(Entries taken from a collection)
::::::::
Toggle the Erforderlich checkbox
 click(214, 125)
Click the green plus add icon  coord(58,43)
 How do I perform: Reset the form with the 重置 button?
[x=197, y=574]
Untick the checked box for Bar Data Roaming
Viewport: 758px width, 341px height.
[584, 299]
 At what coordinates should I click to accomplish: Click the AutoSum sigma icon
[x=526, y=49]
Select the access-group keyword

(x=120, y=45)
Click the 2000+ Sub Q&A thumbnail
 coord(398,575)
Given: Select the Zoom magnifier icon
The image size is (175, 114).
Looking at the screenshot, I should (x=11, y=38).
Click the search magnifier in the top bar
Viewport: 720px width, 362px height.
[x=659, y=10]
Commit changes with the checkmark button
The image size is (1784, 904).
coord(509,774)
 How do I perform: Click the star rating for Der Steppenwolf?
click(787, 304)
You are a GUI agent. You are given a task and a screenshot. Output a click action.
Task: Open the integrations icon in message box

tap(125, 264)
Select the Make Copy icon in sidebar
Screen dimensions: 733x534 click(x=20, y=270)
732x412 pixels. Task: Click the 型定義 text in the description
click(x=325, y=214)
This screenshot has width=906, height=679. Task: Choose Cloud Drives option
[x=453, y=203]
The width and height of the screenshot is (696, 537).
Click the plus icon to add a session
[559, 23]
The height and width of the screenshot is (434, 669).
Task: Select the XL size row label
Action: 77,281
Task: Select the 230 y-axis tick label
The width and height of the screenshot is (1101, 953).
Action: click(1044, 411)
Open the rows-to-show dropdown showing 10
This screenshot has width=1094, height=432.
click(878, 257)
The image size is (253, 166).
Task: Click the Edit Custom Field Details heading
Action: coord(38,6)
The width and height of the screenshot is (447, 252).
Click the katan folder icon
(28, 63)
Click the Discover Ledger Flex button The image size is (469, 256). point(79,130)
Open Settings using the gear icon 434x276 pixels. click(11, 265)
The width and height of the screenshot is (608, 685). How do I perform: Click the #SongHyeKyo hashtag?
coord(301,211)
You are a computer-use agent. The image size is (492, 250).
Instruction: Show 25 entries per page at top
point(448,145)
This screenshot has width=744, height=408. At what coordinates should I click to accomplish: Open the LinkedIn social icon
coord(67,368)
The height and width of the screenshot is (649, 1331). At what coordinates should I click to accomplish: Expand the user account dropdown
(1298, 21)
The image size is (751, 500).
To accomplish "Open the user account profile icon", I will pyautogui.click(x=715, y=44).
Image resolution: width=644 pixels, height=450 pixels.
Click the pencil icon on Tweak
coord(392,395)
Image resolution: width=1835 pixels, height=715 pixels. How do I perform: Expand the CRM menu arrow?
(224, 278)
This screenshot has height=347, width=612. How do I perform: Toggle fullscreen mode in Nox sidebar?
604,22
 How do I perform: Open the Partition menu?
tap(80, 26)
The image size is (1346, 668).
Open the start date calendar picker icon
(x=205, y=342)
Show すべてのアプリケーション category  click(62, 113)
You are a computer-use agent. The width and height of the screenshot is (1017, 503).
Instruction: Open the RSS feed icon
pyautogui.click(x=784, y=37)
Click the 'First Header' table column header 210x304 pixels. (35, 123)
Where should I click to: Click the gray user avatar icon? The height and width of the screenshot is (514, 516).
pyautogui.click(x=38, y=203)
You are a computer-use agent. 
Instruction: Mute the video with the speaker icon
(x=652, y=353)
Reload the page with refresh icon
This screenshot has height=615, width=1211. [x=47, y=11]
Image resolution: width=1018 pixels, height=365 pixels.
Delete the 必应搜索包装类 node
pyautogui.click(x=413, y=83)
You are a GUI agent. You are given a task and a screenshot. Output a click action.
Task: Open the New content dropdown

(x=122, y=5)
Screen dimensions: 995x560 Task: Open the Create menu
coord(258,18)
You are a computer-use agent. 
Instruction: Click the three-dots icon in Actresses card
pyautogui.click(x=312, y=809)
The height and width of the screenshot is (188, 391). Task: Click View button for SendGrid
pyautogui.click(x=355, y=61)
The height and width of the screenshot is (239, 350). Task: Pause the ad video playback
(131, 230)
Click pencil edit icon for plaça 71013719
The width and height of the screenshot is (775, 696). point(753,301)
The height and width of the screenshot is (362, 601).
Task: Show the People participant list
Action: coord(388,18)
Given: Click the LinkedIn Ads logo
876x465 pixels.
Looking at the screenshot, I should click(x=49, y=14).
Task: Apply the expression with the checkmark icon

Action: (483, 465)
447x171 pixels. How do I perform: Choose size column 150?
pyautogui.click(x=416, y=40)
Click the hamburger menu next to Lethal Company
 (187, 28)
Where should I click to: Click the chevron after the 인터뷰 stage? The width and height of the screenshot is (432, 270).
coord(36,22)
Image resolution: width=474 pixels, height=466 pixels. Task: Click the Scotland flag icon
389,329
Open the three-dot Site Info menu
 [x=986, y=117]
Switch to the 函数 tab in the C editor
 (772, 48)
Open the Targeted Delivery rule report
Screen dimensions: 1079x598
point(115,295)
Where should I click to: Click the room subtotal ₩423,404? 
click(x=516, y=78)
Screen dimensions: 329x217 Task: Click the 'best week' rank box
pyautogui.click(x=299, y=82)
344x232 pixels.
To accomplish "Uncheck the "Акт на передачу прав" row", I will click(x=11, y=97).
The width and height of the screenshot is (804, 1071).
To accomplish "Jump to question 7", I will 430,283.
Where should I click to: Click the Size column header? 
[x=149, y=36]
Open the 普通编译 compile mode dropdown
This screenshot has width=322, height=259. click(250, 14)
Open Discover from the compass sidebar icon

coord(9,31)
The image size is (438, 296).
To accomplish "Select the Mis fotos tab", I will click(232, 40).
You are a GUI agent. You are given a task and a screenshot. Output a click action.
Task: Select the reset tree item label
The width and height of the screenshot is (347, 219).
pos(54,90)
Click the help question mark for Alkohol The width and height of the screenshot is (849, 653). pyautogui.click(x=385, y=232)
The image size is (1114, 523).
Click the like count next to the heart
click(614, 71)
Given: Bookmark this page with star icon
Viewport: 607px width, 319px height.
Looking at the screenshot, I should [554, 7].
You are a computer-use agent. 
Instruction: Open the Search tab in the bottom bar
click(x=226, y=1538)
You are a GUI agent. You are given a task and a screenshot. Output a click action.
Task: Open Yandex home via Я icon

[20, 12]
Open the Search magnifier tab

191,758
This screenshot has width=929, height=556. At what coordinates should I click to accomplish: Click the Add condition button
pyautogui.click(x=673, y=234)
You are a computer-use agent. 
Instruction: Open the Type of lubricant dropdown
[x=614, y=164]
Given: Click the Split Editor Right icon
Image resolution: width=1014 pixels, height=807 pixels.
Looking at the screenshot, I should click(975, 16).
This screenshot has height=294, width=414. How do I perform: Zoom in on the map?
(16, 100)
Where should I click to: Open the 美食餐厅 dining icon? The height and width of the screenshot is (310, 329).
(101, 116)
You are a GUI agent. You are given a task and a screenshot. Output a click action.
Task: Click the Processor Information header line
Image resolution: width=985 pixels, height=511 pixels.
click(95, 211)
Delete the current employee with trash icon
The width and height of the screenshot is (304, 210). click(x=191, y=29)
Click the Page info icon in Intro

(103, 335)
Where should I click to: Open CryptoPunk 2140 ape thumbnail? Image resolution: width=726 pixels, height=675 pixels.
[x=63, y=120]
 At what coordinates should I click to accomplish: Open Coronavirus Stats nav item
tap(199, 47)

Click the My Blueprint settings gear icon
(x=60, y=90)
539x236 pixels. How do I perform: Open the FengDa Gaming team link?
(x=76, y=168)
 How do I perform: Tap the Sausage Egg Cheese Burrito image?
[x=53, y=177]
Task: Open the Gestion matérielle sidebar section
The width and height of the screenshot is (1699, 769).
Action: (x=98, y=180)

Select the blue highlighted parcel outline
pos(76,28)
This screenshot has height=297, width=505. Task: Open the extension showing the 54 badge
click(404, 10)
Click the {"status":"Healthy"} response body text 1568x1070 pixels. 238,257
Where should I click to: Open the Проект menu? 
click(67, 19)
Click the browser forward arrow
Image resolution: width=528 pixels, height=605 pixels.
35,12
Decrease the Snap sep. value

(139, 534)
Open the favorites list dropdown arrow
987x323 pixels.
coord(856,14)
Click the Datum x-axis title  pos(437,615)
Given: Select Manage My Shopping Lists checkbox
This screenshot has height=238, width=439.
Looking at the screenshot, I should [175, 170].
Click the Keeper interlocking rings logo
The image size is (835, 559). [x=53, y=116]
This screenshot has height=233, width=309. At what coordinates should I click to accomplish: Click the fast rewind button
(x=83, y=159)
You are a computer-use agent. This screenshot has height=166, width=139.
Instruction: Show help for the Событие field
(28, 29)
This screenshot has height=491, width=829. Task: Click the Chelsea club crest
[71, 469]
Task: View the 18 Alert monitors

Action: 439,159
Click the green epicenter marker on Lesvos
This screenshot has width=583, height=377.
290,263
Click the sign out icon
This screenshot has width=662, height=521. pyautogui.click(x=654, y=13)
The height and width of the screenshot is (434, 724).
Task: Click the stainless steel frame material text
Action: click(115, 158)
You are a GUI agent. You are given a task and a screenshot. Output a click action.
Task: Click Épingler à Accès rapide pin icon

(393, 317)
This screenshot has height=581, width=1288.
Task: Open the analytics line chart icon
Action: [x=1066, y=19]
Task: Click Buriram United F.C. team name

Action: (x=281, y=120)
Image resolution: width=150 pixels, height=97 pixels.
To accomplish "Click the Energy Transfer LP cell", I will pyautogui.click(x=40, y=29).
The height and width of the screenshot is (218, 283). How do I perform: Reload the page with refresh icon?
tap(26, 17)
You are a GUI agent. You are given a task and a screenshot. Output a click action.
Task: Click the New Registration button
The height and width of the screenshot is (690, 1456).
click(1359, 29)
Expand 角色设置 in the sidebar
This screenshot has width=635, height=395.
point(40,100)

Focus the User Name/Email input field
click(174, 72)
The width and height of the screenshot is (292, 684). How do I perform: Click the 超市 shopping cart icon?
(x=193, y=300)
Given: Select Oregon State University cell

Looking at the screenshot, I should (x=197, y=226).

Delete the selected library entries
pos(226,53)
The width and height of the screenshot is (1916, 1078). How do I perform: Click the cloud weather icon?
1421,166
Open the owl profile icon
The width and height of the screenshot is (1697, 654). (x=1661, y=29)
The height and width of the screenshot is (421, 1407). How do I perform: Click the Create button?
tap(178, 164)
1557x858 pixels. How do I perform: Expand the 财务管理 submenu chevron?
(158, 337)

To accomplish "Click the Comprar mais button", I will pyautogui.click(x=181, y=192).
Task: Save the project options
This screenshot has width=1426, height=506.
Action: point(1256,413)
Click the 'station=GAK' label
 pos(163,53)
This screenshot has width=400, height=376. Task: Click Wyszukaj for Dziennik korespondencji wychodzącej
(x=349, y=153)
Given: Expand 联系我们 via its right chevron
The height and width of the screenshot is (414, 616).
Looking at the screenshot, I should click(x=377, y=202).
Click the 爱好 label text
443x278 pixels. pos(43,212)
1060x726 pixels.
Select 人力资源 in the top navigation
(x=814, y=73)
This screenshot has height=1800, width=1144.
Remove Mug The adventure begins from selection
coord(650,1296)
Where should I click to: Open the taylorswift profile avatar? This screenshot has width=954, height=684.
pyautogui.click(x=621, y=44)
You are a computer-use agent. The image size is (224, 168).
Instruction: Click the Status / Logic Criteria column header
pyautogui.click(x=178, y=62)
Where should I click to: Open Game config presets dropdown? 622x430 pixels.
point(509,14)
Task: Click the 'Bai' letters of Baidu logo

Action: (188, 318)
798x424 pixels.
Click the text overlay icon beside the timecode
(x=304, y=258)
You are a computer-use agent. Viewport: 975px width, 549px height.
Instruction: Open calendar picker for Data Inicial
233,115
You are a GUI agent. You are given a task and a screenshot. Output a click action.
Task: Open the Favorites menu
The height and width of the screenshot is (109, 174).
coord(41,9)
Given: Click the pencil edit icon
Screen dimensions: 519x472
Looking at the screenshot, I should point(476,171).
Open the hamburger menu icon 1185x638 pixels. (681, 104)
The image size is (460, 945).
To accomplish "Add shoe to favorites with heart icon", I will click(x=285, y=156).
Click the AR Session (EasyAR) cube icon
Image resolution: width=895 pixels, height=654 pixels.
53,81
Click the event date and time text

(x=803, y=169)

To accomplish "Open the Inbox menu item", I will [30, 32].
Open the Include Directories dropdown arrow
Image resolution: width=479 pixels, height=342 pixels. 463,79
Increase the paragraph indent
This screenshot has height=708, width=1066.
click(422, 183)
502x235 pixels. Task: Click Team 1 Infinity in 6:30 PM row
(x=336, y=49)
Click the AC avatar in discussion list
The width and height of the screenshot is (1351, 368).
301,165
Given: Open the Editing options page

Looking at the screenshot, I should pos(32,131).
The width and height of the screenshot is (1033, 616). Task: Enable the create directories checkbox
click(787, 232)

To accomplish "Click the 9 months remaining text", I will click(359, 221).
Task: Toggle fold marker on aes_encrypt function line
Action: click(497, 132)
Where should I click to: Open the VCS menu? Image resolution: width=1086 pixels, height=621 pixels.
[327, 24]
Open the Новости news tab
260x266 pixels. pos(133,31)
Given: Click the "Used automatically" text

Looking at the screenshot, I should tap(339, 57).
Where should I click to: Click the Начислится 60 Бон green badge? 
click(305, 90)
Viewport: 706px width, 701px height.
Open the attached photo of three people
::::::::
### Activity
Nothing but an exact copy of the lines from the first one above through the line holding "Given: Select the Zoom magnifier icon" should be returned.

### Solution
Toggle the Erforderlich checkbox
 click(214, 125)
Click the green plus add icon  coord(58,43)
 How do I perform: Reset the form with the 重置 button?
[x=197, y=574]
Untick the checked box for Bar Data Roaming
Viewport: 758px width, 341px height.
[584, 299]
 At what coordinates should I click to accomplish: Click the AutoSum sigma icon
[x=526, y=49]
Select the access-group keyword

(x=120, y=45)
Click the 2000+ Sub Q&A thumbnail
 coord(398,575)
Given: Select the Zoom magnifier icon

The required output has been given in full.